### The task
In the post below about grief and a past relationship, why has the writer hesitated to ask the man whether the writer's own issues kept things from becoming real? Answer in one to three sentences.

### Supplied text
►

I did my best the last week or so to apply empathy for myself when grieving the loss of my dog, and my past mistakes in general. It is not easy, but I feel slowly it is healing. I’ve spent many years rehashing my past mistakes, judging myself, hating myself for them, but I have seen (with your help!) how unhelpful this has been for me moving forward. It has only worked to keep me rooted in the past, which I do not want anymore. I know I must be brave and face the present/future rather than living in the past, but it is not easy for me.
I have been taking my newly prescribed medication nightly as instructed, and it has at the very minimum, helped me sleep much better. For the last few years I averaged around 4-5 hours of sleep, maximum, but now I have been sleeping a full 8 hours, sometimes a little more. I think in time this alone will really help with my healing, but for now, it’s not so noticeable. I see my doctor again tomorrow to follow up, she is very caring and competenant.
I wanted to update you as well on something new. Recently, the man I wrote this post about (https://tinybuddha.com/topic/he-doesnt-feel-a-spark/) has reached out to me and we have been in regular contact. To give him credit, he followed up with me after I made the original post, but as he was resolved in his decision not to pursue a romantic relationship with me, I didn’t feel it necessary to continue to post about him. He did mention that he missed me a lot as a friend and someone to talk to, so I accepted his apology for how he handled the situation with me (telling me he’d like to take a month off our ‘relationship’ at the time to see how he felt, when really he was beginning a new relationship with someone else), and agreed to being friends. He has been with the partner he started to see after me, and he told me now has a 6-month old baby. I am happy for him, and have enjoyed talking with him as we have always had great conversations, but I wonder now if it is counterproductive/unhealthy for me.
I had a vivid, very realistic dream with him in it, and in my dream his partner was not comfortable with us speaking and yet he continued to anyway and we even started to become more romantic in nature with one another. I don’t foresee this happening at all in real life (I get the impression he is very happy in his current relationship and is honest about only missing me as a friend/someone to talk to), yet it made me wonder if maybe it’s creating a longing for me that is not healthy. Last night and today I have found myself thinking back to the past (I can’t believe that it’s been 3 years ago), on how my current diagnosis of Bipolar II probably impacted this past ‘relationship’ too. It’s hard not to wonder what could have been had I gotten the help that I needed sooner, but I’m trying to practice what we spoke about and using compassion and empathy for myself rather than beating myself up over what happened 3 years ago. I’m also trying to tell myself that it’s possible that it wasn’t my issues that stamped out this relationship from blossoming into something real, and perhaps he simply wasn’t that in to me even if I had behaved better. I’ve thought about asking him about this now that he’s so open to talking, but I wonder if a) it doesn’t really matter, b) he might not even know, and c) it might open up a topic that might be inappropriate.

◄

### Information

►

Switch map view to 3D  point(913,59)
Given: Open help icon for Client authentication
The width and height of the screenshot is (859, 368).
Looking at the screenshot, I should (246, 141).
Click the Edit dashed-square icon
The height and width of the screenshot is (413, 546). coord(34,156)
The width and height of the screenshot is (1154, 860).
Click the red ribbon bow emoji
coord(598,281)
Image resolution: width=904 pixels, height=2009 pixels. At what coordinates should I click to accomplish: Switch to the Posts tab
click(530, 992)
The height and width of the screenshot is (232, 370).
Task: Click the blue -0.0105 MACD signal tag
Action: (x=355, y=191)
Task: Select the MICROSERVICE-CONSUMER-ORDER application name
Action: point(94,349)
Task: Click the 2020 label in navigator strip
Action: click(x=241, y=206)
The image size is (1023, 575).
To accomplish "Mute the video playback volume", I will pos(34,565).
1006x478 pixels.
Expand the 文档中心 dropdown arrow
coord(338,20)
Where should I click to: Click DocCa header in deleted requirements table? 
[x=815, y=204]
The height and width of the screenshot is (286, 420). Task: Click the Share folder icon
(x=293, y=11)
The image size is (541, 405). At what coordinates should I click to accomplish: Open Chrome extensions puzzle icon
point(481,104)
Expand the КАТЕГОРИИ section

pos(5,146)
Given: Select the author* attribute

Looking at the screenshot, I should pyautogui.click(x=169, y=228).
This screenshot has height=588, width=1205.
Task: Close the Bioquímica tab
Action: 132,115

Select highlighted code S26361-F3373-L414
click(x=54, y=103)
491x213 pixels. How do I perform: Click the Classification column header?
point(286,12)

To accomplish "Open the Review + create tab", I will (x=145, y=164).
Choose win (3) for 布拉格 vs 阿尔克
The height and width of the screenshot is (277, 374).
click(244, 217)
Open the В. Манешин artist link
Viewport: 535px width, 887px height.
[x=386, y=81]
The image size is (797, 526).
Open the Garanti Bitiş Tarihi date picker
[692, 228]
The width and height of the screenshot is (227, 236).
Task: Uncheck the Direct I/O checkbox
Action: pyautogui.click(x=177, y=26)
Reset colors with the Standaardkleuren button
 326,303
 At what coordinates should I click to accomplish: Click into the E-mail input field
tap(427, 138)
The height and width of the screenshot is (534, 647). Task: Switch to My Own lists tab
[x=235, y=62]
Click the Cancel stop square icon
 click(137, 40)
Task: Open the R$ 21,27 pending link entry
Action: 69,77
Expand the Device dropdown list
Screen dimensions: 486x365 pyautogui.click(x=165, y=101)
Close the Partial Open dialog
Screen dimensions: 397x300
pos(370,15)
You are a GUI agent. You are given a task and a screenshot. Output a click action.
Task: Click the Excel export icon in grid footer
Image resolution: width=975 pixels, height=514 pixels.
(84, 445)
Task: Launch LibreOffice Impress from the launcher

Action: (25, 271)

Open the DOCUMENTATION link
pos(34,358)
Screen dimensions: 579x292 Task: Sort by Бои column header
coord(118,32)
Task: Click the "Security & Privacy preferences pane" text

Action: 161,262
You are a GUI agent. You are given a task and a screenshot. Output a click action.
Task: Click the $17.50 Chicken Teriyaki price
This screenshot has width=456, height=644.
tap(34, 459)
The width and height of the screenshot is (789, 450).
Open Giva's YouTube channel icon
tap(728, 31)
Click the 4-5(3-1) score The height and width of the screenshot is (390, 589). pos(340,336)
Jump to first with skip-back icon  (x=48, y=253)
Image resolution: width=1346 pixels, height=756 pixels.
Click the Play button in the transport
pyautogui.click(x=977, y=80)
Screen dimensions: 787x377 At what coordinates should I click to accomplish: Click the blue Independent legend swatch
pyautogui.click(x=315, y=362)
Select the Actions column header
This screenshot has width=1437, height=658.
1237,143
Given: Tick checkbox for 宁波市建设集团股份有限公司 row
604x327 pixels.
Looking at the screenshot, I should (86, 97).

◄

### Response
The writer wonders whether the answer doesn't really matter and whether he might not even know. The writer also worries that asking could open up a topic that might be inappropriate.